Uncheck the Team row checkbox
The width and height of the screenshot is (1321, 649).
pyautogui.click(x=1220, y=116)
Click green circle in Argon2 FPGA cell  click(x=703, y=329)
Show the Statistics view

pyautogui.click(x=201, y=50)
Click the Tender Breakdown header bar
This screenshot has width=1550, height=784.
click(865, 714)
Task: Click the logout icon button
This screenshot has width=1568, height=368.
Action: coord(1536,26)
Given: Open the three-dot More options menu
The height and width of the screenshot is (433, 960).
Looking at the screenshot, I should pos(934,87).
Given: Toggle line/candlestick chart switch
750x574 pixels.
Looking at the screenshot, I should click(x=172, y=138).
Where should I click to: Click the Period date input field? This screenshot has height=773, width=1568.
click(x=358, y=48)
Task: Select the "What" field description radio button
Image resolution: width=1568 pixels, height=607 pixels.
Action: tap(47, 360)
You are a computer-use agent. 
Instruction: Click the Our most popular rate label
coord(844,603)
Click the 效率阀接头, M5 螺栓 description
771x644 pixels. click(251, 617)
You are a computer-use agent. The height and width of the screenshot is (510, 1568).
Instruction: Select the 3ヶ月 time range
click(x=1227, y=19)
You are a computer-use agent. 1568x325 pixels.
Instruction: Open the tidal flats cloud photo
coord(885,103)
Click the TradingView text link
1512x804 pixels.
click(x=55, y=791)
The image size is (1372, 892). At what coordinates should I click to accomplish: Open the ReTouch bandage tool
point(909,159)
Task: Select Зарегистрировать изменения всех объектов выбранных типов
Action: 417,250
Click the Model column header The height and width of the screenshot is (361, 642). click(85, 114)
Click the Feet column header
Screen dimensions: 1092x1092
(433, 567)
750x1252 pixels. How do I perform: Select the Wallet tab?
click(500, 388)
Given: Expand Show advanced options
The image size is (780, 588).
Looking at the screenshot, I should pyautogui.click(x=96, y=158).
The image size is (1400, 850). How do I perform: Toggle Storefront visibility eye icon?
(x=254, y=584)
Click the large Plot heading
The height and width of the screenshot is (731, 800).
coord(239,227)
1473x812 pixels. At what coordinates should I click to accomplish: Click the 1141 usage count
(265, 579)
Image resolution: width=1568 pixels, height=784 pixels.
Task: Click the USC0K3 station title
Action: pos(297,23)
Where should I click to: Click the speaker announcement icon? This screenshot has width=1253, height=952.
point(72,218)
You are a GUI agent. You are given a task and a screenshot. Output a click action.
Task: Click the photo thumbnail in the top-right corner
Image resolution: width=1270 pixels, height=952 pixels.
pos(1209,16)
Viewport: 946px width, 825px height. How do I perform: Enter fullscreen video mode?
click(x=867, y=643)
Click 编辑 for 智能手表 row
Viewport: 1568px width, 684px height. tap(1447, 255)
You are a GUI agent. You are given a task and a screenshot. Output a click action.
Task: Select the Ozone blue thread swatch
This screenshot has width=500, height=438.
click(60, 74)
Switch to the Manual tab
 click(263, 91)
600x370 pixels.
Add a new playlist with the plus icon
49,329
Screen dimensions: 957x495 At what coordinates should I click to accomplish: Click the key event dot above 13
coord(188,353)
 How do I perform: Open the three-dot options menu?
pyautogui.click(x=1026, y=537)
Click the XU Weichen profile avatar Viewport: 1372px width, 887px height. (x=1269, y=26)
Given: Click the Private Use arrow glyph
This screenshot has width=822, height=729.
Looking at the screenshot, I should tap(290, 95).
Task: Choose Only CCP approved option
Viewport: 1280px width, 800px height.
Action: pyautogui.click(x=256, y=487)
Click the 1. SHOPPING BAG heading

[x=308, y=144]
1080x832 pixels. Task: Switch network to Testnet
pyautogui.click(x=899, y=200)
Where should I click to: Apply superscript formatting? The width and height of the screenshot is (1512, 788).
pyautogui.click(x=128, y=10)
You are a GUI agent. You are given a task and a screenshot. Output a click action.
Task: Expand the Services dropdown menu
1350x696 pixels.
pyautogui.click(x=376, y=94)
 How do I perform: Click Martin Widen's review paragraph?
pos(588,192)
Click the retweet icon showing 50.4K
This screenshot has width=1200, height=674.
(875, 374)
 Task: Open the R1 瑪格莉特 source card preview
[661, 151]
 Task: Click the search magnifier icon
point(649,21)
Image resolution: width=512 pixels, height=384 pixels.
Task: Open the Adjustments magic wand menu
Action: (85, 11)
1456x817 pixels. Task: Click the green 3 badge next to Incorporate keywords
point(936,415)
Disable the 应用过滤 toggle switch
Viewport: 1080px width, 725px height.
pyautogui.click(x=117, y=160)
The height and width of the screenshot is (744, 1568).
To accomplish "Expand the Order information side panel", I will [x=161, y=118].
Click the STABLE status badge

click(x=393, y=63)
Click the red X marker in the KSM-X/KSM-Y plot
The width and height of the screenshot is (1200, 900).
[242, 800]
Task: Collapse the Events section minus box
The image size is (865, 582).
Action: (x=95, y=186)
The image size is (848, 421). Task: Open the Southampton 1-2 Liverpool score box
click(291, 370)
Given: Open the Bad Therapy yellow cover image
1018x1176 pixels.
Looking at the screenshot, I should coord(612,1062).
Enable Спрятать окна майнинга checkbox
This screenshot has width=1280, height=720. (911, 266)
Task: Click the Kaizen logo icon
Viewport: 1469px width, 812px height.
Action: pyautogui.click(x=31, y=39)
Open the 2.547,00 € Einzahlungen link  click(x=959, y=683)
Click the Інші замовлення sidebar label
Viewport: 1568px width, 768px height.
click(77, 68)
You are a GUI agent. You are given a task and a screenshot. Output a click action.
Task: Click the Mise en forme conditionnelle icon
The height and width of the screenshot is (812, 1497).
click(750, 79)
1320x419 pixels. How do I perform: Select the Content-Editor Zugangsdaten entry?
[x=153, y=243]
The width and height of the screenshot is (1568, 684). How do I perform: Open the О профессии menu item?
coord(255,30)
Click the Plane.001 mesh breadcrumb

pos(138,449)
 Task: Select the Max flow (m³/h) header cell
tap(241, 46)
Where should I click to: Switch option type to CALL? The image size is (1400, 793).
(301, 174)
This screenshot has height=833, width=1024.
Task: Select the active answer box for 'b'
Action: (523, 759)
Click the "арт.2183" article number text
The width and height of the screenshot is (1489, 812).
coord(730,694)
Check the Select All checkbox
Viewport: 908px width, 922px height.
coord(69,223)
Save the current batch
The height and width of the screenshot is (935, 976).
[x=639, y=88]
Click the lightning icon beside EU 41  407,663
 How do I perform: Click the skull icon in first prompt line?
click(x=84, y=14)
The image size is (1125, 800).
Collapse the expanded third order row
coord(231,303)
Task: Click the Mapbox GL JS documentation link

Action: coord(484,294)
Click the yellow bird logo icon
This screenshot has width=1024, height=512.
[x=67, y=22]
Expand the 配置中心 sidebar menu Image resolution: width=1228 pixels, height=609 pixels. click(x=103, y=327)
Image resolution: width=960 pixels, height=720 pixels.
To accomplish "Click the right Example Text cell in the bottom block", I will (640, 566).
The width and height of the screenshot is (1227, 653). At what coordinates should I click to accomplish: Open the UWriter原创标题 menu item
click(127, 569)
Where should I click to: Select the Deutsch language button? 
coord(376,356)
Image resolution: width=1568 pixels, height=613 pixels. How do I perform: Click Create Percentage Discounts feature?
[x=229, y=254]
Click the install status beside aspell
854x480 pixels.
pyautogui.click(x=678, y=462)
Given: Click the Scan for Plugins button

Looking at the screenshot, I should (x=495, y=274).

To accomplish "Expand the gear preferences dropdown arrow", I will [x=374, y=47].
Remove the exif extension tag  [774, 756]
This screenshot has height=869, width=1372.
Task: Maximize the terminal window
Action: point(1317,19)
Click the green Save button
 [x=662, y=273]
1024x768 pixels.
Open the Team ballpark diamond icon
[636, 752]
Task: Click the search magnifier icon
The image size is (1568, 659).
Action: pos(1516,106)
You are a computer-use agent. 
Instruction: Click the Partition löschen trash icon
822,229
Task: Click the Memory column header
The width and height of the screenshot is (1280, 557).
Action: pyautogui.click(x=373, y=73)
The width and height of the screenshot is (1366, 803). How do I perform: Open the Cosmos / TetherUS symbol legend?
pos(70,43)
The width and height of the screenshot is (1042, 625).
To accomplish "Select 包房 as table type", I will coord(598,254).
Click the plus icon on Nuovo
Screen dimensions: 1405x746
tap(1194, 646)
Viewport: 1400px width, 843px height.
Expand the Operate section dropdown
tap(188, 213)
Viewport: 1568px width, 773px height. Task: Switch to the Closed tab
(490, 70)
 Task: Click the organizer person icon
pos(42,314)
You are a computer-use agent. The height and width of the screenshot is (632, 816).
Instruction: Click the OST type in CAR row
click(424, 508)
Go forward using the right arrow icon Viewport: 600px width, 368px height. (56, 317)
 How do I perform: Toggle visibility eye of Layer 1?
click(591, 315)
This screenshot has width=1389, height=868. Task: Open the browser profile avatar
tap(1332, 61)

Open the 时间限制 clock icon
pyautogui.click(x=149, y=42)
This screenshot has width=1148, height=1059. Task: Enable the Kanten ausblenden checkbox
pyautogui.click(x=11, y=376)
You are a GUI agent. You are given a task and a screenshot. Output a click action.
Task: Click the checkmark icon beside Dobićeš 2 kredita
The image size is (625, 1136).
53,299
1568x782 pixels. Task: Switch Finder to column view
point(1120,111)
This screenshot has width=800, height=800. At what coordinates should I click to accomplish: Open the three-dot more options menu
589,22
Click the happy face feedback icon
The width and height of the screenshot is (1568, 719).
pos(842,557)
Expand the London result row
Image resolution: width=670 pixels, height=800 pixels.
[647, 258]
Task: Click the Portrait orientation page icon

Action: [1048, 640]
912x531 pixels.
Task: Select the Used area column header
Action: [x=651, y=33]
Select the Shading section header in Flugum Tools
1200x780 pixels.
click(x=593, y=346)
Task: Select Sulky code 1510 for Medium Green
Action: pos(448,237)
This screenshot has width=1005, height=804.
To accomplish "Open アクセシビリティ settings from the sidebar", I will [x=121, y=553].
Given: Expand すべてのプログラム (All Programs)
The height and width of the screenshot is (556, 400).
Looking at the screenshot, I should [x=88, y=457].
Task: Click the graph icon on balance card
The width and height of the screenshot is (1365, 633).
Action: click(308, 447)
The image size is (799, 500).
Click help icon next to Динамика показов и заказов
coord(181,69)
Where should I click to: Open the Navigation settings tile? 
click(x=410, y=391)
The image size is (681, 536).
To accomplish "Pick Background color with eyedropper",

○ ○ ○ ○ ○

- _Your task_
Transcribe the records above exactly, beginning at the line that contains "1456x817 pixels. Task: Click" and ending with the line that contains "Save the current batch", both included, and nothing else.

- _Exercise result_
1456x817 pixels. Task: Click the green 3 badge next to Incorporate keywords
point(936,415)
Disable the 应用过滤 toggle switch
Viewport: 1080px width, 725px height.
pyautogui.click(x=117, y=160)
The height and width of the screenshot is (744, 1568).
To accomplish "Expand the Order information side panel", I will [x=161, y=118].
Click the STABLE status badge

click(x=393, y=63)
Click the red X marker in the KSM-X/KSM-Y plot
The width and height of the screenshot is (1200, 900).
[242, 800]
Task: Collapse the Events section minus box
The image size is (865, 582).
Action: (x=95, y=186)
The image size is (848, 421). Task: Open the Southampton 1-2 Liverpool score box
click(291, 370)
Given: Open the Bad Therapy yellow cover image
1018x1176 pixels.
Looking at the screenshot, I should coord(612,1062).
Enable Спрятать окна майнинга checkbox
This screenshot has width=1280, height=720. (911, 266)
Task: Click the Kaizen logo icon
Viewport: 1469px width, 812px height.
Action: pyautogui.click(x=31, y=39)
Open the 2.547,00 € Einzahlungen link  click(x=959, y=683)
Click the Інші замовлення sidebar label
Viewport: 1568px width, 768px height.
click(77, 68)
You are a GUI agent. You are given a task and a screenshot. Output a click action.
Task: Click the Mise en forme conditionnelle icon
The height and width of the screenshot is (812, 1497).
click(750, 79)
1320x419 pixels. How do I perform: Select the Content-Editor Zugangsdaten entry?
[x=153, y=243]
The width and height of the screenshot is (1568, 684). How do I perform: Open the О профессии menu item?
coord(255,30)
Click the Plane.001 mesh breadcrumb

pos(138,449)
 Task: Select the Max flow (m³/h) header cell
tap(241, 46)
Where should I click to: Switch option type to CALL? The image size is (1400, 793).
(301, 174)
This screenshot has height=833, width=1024.
Task: Select the active answer box for 'b'
Action: (523, 759)
Click the "арт.2183" article number text
The width and height of the screenshot is (1489, 812).
coord(730,694)
Check the Select All checkbox
Viewport: 908px width, 922px height.
coord(69,223)
Save the current batch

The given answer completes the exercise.